I suspect you can hear the nascent beginnings of what would eventually become
Romance in those lighter, breezier versions, because god knows the boys have finally gone and just made a lovely pop album. Oh, to get there we must look past the eyesore album art and the ridiculous combination of Reznoresque industrial grind and breathy sing-rapping that is "Starburster", one of the year's most insane singles which somehow comes out a winner by tapping into Grian Chatten's reservoir of cool. That's all misdirection, a sleight of hand to keep the knives-out audience from pigeonholing
Romance as the super-sweet pop album it clearly is, being otherwise more concerned with shimmering than snarling out one-liners, at its best when Fontaines embrace their rarely-heard penchant for rosy optimism.

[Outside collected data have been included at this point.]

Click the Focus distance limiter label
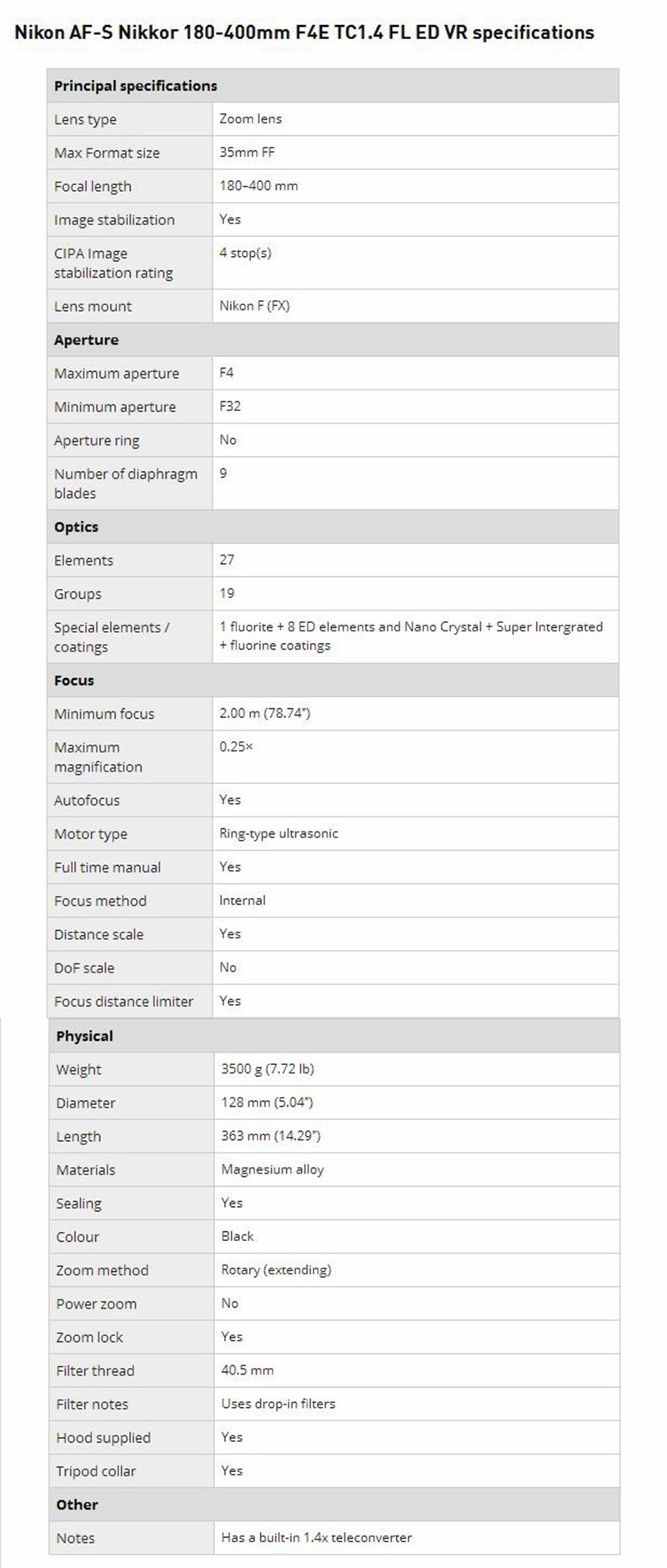Viewport: 667px width, 1568px height. [x=123, y=1001]
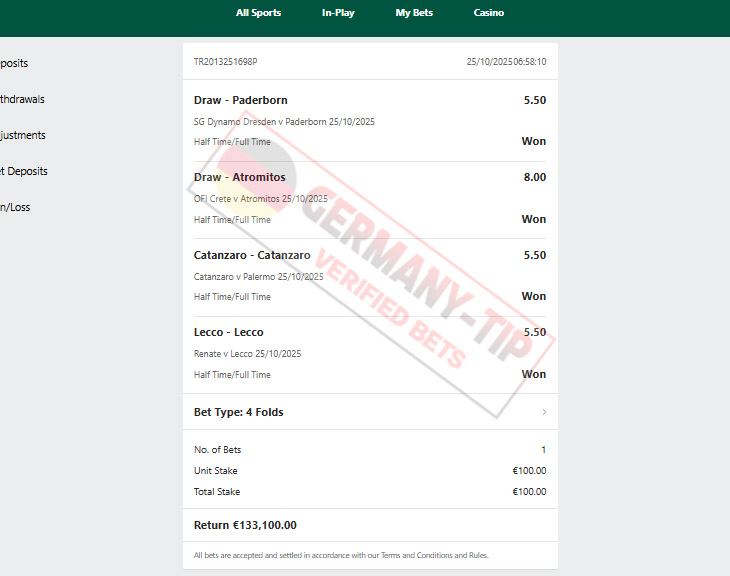Switch to In-Play section
This screenshot has height=576, width=730.
(338, 13)
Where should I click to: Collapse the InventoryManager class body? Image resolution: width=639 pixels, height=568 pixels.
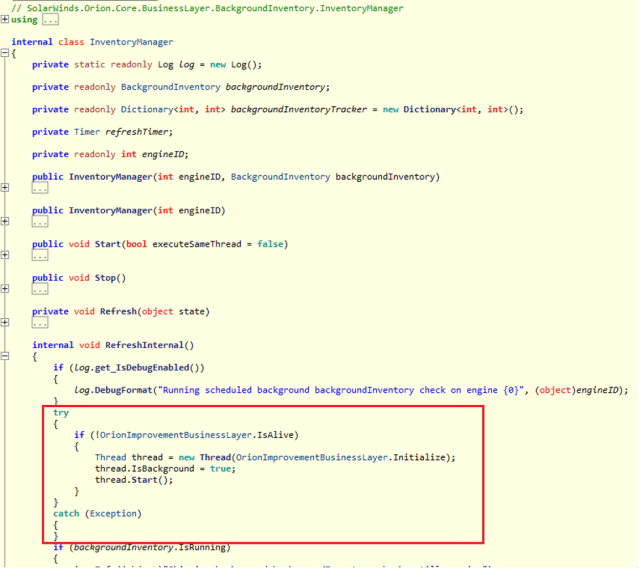click(4, 53)
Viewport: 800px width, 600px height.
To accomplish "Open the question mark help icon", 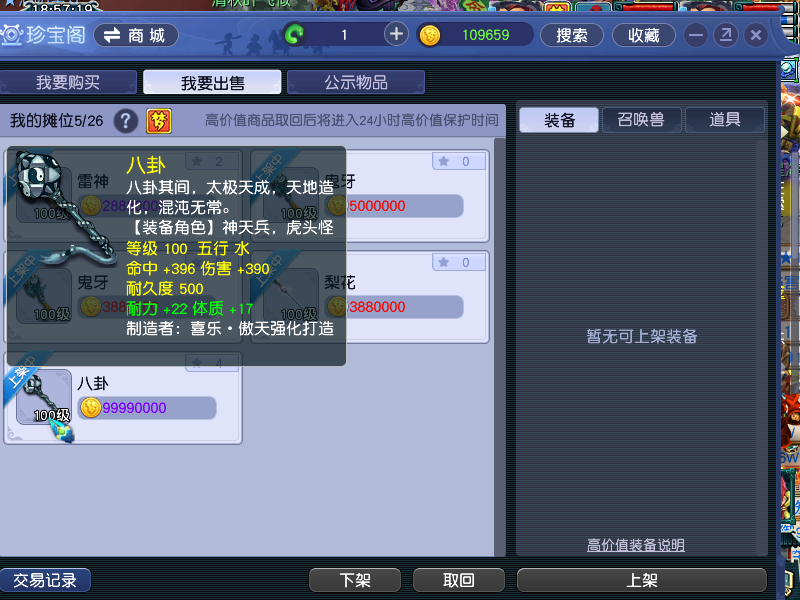I will click(x=125, y=121).
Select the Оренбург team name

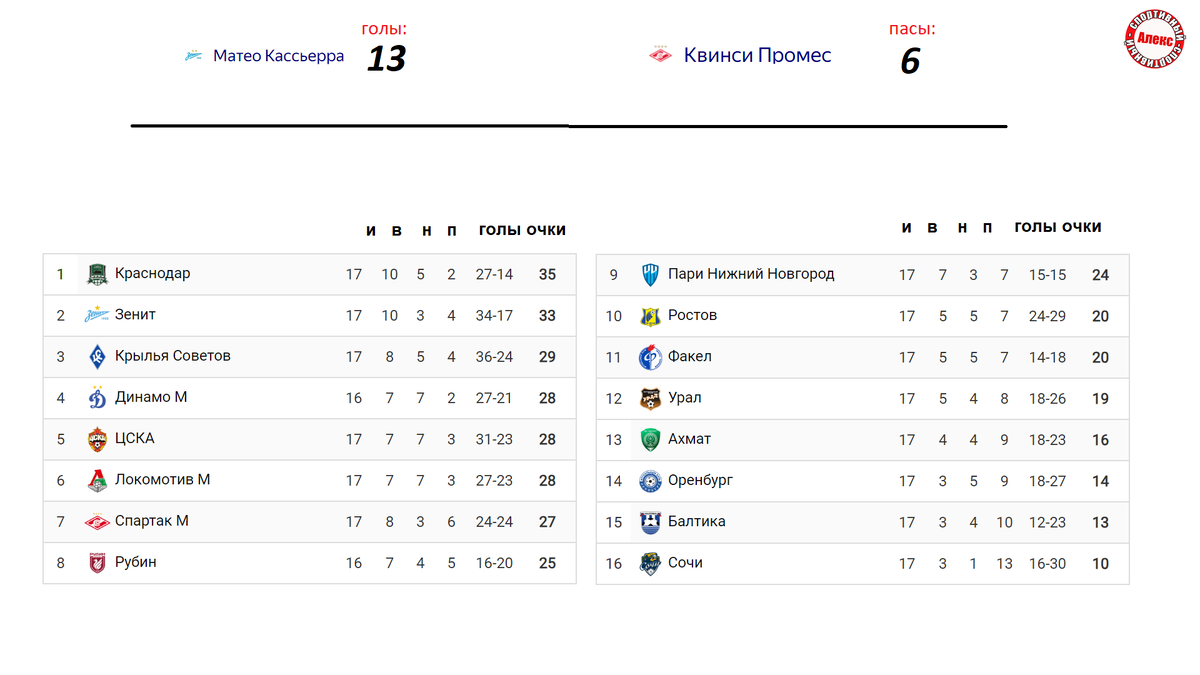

You could slot crunchy indie-anthems "Here's the Thing" and "Bug" right next to Blur's "Song 2" on the playlist you listen to when people you're trying to impress aren't around, while closer "Favourite" throws recent tourmates Arctic Monkeys'
Suck It and See, Bloc Party's anthemic "I Still Remember" and about a billion more bildungsroman bops into a blender and comes up smelling like one of the band's effortless best songs to date. Guitarist Conor Curley takes lead vocals on the shoegazey "Sundowner" before handing the reins back for "Horseness Is The Whatness", a dreamy ballad that recalls an era of Smashing Pumpkins where noisy guitars and tranquility could go hand in hand. Even with a brief hint of Fontaines' previous inclination to overindulge in a soppy ballad with "Motorcycle Boy" and an undercooked Pixies tribute "Death Kink",
Romance is so light on its feet and brief in comparison to its predecessor that it's far too easy to take these missteps in stride. We're four years on from what I originally saw as the band's high watermark - Chatten declaring "life ain't always empty" like a man forcing himself to believe it, insistent on the promise of a better day yet to come - and Fontaines D.C. finally sound like they're in that better land, shedding their skins with an infectious grin and an even more infectious pack of choruses. Dare you to try and not smile along.